And that means the world will need a lot more oil and gas in the years to come.

To meet that demand, Chevron is in the midst of an enormous cycle of investment aimed at extracting oil and gas from wherever it hides in the earth’s crust.

Chevron, based in San Ramon, Calif., is the second largest investor-owned oil and gas company in the world, and the third largest American company of any type as measured by revenue and profit. The last year, Chevron has earned $24 billion on revenue of $231 billion.

Every day, the company produces the equivalent of 2.7 million barrels of oil and gas, mostly outside the U.S.

This year Chevron will invest $33 billion — more than it ever has — to drill wells, erect platforms, build refineries and scan for undiscovered deposits of oil and gas. Among its biggest projects: A natural-gas operation in Australia that will ultimately cost Chevron and its partners $65 billion to build. Also planned are three deep-water drilling and production projects in the Gulf of Mexico that will cost $16 billion.

Watson, a 55-year-old California native and Chevron lifer, joined the company in 1980 as a financial analyst. Before becoming CEO in 2010 he was vice chairman in charge of strategic planning, business development and mergers and acquisitions. He also ran the company’s international exploration and production business, led the company’s integration with Texaco and was CFO.

Watson has helped shape Chevron into the best-performing major oil company in the world by several financial benchmarks, including the profit it makes for each barrel of oil it sells.

In an interview, Watson discussed world energy dynamics, U.S. energy policy, hydraulic fracturing and working abroad. Below are excerpts, edited for length and clarity.

Q: What do you think is the biggest misunderstanding about your company or your industry?

A: Just how much we invest in the business and the risks that we take to deliver the oil and gas that we all expect every day. We literally go to the ends of the earth to bring this energy to consumers.

Q: Can the industry continue to produce oil and gas at a price that can keep the world economy growing?

A: I think so. We want to produce at a price our customers can afford, and I think there’s ample resource to do that for the foreseeable future.

Q: Energy companies complain that the U.S. is over-regulated, but at the same time they are expanding here and cite its many advantages. Which is it? Is the U.S. a terrible place to do business, or is it terrific?

A: On balance it’s a good place to do business. We always have to be aware of what other governments are doing, and we have to be sure that we stay competitive. When I met with the president with some of my colleagues a couple weeks ago, that was the first thing that people talked about. It wasn’t about taxes per se, it was about staying competitive.

Q: People on all sides of the energy debate have long complained about the lack of a comprehensive energy policy in the U.S. What would it look like to you?

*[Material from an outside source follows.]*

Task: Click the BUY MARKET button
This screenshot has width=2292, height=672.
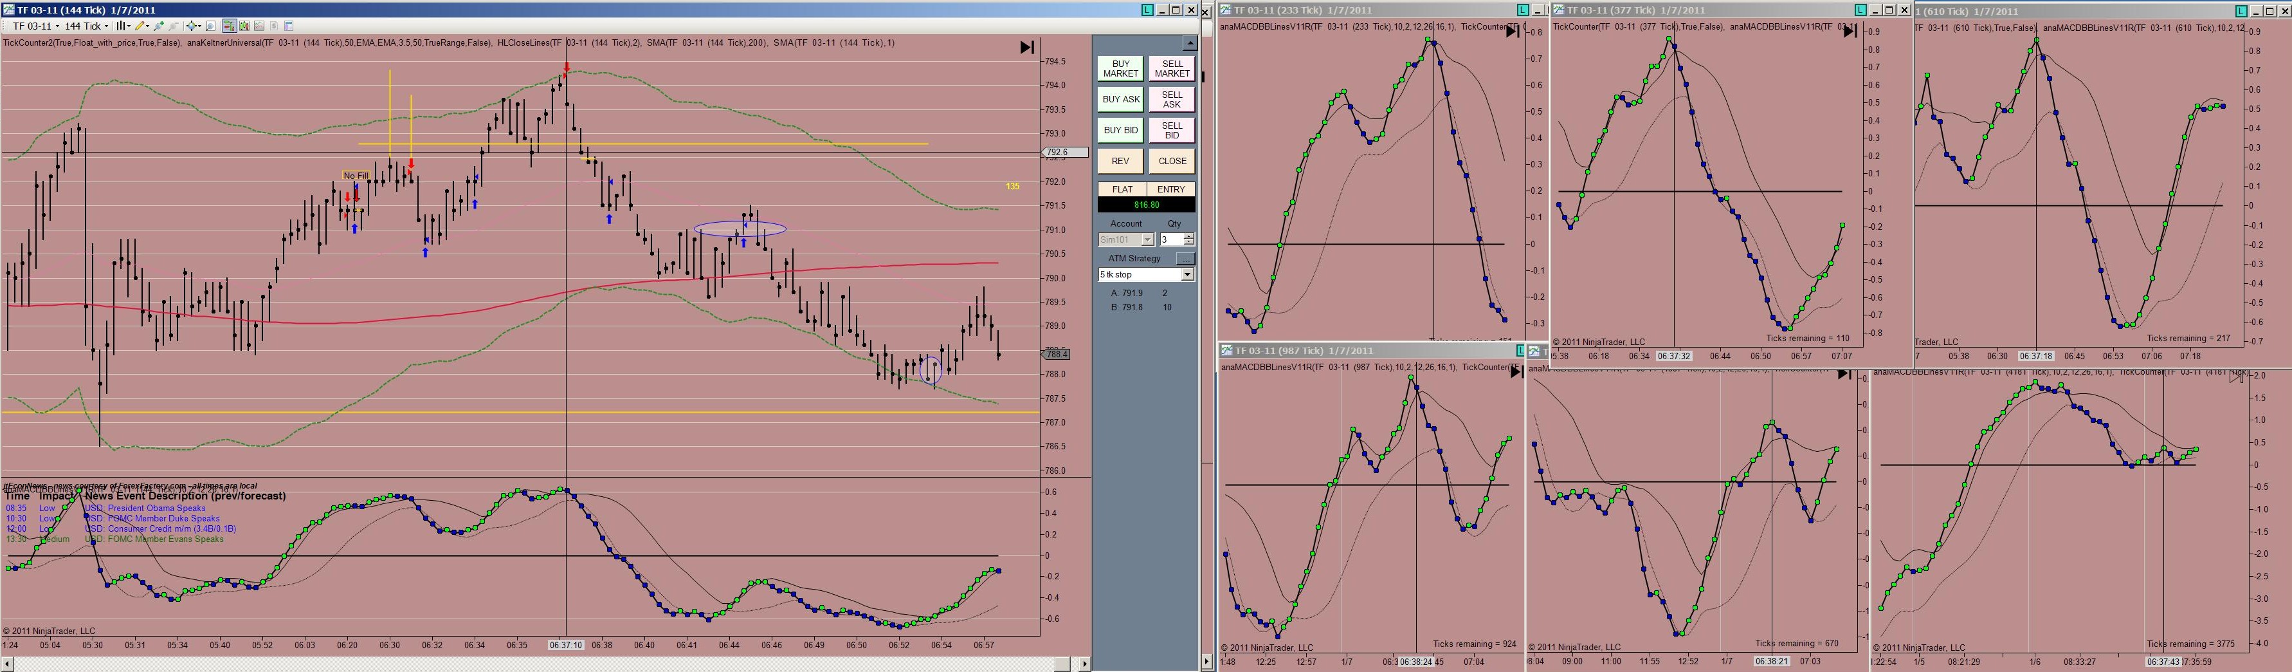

A: Historically the United States has had a wonderful energy policy. We’re blessed with a diversity of resources. We have oil. We have gas. We have coal. We have nuclear. And renewables. And as a result, one of our biggest competitive advantages has been affordable energy. You need a strong economy and you need affordable energy to fuel that economy.

Q: Do fossil-fuel producers bear the responsibility for curbing greenhouse gas emissions?

A: We have the responsibility to deliver our energy in an environmentally sound fashion. The greatest advancements in living standards in recorded history have taken place in the modern hydrocarbon era.

I don’t think that’s coincidental. Our leaders have to make a decision. Do they want that to continue or do they have a better solution for us? So it’s not my call.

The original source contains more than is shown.